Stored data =

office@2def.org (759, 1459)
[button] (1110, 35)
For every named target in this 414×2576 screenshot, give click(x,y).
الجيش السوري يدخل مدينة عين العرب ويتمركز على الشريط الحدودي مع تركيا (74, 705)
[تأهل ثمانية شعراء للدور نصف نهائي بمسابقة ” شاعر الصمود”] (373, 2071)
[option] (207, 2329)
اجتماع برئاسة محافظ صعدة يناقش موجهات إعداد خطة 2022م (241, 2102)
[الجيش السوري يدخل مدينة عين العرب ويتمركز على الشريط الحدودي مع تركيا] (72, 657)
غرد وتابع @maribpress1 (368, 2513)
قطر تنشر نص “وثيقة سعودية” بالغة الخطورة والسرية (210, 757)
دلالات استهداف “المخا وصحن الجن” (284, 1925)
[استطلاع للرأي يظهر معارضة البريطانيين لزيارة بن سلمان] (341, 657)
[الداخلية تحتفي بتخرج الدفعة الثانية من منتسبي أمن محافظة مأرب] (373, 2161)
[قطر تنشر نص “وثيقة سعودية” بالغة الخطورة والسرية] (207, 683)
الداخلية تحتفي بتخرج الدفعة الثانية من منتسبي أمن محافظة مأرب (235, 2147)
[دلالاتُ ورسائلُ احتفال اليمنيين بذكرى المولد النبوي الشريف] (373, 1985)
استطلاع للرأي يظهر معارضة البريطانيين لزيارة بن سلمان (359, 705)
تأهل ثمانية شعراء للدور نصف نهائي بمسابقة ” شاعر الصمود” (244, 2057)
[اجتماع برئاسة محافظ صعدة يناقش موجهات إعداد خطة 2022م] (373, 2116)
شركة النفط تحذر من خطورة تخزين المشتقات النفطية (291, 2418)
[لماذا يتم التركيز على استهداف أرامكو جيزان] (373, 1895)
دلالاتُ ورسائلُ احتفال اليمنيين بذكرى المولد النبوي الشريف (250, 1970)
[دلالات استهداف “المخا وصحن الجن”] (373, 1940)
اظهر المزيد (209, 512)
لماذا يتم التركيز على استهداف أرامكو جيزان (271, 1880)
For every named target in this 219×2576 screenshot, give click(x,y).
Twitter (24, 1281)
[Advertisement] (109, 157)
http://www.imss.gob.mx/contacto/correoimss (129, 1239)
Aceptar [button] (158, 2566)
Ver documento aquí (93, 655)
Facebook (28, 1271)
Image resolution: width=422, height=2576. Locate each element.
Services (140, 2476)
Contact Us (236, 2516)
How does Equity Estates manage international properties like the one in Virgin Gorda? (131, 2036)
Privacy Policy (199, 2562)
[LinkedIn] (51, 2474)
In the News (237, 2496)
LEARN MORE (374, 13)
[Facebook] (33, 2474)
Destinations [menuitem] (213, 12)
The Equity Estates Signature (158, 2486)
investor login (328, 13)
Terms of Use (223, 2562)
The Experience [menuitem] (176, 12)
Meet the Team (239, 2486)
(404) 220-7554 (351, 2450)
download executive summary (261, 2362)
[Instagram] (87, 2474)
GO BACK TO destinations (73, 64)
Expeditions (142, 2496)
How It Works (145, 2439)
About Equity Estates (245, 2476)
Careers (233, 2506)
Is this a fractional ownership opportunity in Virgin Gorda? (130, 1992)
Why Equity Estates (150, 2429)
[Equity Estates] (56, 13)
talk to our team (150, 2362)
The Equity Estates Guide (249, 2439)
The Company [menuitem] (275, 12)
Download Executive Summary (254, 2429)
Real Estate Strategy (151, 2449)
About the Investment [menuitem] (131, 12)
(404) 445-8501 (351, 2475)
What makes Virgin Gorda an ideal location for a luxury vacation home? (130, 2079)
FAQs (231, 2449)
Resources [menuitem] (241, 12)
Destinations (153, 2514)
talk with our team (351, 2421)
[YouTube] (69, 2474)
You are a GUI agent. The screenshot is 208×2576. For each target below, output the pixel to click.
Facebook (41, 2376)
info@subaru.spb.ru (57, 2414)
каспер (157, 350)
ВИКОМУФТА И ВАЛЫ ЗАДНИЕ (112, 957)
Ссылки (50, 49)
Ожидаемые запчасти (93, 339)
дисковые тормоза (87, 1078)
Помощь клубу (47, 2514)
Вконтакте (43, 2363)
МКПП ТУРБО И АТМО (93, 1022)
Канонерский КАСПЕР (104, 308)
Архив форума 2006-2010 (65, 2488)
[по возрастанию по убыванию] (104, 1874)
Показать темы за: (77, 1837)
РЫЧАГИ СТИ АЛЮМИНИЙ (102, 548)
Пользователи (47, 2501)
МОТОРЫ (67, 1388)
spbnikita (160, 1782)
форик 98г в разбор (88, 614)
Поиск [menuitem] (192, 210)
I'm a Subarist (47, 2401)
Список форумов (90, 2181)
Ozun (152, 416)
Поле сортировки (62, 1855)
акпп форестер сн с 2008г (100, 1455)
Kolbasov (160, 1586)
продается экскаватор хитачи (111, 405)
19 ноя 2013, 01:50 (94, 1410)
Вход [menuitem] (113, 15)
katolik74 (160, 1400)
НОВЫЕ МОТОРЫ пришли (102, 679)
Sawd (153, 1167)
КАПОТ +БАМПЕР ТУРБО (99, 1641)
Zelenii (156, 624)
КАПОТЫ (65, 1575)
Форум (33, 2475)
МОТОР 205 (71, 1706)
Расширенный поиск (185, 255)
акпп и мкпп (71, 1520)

Problem to work on = In the reply, include exactly the lines from the beginning of the entries above through the line holding "[الداخلية تحتفي بتخرج", and nothing besides.

Answer box =
office@2def.org (759, 1459)
[button] (1110, 35)
For every named target in this 414×2576 screenshot, give click(x,y).
الجيش السوري يدخل مدينة عين العرب ويتمركز على الشريط الحدودي مع تركيا (74, 705)
[تأهل ثمانية شعراء للدور نصف نهائي بمسابقة ” شاعر الصمود”] (373, 2071)
[option] (207, 2329)
اجتماع برئاسة محافظ صعدة يناقش موجهات إعداد خطة 2022م (241, 2102)
[الجيش السوري يدخل مدينة عين العرب ويتمركز على الشريط الحدودي مع تركيا] (72, 657)
غرد وتابع @maribpress1 (368, 2513)
قطر تنشر نص “وثيقة سعودية” بالغة الخطورة والسرية (210, 757)
دلالات استهداف “المخا وصحن الجن” (284, 1925)
[استطلاع للرأي يظهر معارضة البريطانيين لزيارة بن سلمان] (341, 657)
[الداخلية تحتفي بتخرج الدفعة الثانية من منتسبي أمن محافظة مأرب] (373, 2161)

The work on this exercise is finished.